◆ **WHAT THE TASK REQUIRES**
The entries below contain a line with "This screenshot has width=1456, height=819." and a line with "The width and height of the screenshot is (883, 453).". Retype exactly everything from the first down to the second, both included, and nothing else.

'''

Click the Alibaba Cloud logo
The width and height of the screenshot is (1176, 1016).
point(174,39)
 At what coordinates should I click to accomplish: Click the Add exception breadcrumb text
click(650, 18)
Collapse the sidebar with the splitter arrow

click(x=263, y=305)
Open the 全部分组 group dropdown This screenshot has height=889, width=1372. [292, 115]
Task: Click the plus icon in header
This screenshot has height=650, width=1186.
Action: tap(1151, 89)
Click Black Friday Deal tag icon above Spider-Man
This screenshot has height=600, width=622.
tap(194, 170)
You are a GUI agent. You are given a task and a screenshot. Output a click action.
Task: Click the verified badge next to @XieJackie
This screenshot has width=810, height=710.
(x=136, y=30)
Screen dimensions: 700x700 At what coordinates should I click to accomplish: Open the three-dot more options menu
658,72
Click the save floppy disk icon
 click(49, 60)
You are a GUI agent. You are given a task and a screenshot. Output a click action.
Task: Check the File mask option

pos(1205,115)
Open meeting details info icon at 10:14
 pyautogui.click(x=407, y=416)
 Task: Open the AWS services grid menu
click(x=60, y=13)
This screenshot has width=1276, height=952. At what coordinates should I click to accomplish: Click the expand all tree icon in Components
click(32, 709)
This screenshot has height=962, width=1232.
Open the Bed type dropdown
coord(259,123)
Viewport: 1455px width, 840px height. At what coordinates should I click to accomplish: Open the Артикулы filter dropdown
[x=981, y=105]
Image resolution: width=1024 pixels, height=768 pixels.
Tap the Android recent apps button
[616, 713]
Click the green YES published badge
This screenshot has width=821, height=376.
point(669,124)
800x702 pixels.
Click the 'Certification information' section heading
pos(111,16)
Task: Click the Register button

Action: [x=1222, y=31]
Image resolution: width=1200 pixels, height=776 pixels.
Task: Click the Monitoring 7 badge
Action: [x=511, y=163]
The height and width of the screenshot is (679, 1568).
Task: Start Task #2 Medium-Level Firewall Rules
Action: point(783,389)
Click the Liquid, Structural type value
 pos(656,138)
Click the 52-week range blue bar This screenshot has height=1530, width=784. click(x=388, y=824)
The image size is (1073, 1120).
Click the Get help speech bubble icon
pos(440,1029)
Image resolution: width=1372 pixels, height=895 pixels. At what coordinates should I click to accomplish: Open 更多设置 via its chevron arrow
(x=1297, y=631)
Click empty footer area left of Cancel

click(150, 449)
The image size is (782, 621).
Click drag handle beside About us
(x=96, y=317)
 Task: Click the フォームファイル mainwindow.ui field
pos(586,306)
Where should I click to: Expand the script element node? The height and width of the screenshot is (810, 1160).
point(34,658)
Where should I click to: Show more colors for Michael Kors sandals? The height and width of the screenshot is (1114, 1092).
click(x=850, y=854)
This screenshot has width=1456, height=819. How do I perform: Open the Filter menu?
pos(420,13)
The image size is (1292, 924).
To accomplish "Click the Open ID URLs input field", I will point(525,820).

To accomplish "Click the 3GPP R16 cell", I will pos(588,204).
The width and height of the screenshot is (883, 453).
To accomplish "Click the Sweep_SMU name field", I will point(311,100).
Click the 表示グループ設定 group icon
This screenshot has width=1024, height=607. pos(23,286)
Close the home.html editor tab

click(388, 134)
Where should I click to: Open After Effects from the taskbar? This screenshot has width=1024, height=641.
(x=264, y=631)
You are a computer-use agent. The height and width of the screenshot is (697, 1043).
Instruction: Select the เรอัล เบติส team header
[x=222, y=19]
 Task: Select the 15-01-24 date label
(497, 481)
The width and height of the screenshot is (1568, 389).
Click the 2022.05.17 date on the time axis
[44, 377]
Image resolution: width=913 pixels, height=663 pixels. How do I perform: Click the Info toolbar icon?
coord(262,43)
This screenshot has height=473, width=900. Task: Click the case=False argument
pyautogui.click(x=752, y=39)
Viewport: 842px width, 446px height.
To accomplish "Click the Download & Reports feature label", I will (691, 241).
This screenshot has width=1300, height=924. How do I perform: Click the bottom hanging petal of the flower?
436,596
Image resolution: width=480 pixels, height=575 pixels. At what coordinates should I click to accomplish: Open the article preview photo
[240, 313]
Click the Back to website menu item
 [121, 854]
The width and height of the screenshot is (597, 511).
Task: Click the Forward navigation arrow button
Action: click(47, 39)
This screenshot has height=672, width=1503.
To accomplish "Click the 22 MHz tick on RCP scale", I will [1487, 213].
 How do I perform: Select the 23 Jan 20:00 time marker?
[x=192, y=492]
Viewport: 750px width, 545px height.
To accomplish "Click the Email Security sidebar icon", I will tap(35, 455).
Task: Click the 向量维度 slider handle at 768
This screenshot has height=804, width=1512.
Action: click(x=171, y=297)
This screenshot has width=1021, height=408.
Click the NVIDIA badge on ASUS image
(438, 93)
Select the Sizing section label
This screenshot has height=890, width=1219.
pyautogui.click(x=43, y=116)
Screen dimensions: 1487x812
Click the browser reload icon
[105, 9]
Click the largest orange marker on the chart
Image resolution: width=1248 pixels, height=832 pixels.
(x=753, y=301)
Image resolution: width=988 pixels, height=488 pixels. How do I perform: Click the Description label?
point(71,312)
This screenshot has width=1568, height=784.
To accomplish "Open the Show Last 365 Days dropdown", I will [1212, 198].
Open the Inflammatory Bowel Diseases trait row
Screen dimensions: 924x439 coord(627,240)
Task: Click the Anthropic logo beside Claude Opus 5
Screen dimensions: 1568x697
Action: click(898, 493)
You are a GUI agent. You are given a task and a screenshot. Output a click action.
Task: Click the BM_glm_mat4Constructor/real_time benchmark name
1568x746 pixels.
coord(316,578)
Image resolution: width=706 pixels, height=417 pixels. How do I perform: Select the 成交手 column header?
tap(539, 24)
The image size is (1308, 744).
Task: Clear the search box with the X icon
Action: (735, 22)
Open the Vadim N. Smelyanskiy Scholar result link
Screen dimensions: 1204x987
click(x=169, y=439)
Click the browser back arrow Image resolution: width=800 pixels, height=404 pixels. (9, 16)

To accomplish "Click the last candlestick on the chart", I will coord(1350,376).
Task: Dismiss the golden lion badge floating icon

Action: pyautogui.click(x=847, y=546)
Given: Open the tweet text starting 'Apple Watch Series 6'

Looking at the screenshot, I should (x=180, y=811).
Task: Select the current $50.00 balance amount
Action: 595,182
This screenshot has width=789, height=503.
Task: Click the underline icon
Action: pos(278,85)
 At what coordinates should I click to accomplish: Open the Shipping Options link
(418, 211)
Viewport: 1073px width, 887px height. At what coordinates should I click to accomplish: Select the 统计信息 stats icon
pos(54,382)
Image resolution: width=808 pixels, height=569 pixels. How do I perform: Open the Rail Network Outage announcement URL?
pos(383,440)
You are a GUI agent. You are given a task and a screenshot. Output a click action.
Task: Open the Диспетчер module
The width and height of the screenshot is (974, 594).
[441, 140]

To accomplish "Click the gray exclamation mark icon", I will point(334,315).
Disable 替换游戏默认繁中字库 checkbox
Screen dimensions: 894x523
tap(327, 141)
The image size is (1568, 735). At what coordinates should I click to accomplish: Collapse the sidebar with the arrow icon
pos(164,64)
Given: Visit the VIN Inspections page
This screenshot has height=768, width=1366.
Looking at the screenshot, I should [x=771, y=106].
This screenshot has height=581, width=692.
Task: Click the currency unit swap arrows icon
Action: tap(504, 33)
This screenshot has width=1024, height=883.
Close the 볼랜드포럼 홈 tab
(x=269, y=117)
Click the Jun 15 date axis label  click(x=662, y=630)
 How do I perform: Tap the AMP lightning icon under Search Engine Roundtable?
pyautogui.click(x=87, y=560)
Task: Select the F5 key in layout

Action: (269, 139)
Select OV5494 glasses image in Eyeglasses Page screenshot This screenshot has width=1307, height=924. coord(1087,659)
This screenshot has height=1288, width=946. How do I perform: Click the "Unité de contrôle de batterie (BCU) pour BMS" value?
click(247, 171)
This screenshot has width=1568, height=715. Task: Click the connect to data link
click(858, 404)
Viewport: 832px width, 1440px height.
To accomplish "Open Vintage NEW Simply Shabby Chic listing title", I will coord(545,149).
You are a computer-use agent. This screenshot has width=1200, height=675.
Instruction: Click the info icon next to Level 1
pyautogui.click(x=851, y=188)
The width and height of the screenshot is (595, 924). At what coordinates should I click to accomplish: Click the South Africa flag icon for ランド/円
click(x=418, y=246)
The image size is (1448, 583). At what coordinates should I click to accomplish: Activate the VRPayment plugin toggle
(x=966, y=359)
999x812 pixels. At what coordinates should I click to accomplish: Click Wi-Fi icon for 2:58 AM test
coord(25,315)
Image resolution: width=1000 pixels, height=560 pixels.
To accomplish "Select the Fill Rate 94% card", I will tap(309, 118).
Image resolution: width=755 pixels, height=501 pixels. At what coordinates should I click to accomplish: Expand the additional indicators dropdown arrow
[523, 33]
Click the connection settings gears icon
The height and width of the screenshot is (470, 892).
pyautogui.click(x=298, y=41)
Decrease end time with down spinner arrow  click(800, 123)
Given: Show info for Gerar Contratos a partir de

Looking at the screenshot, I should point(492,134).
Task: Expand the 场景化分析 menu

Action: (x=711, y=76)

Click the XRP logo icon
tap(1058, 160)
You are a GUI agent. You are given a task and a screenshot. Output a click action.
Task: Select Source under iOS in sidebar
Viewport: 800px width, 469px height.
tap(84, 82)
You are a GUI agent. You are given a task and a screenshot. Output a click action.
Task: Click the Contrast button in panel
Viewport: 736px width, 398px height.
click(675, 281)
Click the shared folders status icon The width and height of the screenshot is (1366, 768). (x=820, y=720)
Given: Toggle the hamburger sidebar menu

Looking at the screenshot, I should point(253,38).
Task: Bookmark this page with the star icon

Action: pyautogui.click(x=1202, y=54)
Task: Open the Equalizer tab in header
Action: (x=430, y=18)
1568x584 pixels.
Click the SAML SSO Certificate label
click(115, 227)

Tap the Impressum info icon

'''

◆ **TASK SOLUTION**
This screenshot has width=1456, height=819. How do I perform: Open the Filter menu?
pos(420,13)
The image size is (1292, 924).
To accomplish "Click the Open ID URLs input field", I will point(525,820).

To accomplish "Click the 3GPP R16 cell", I will pos(588,204).
The width and height of the screenshot is (883, 453).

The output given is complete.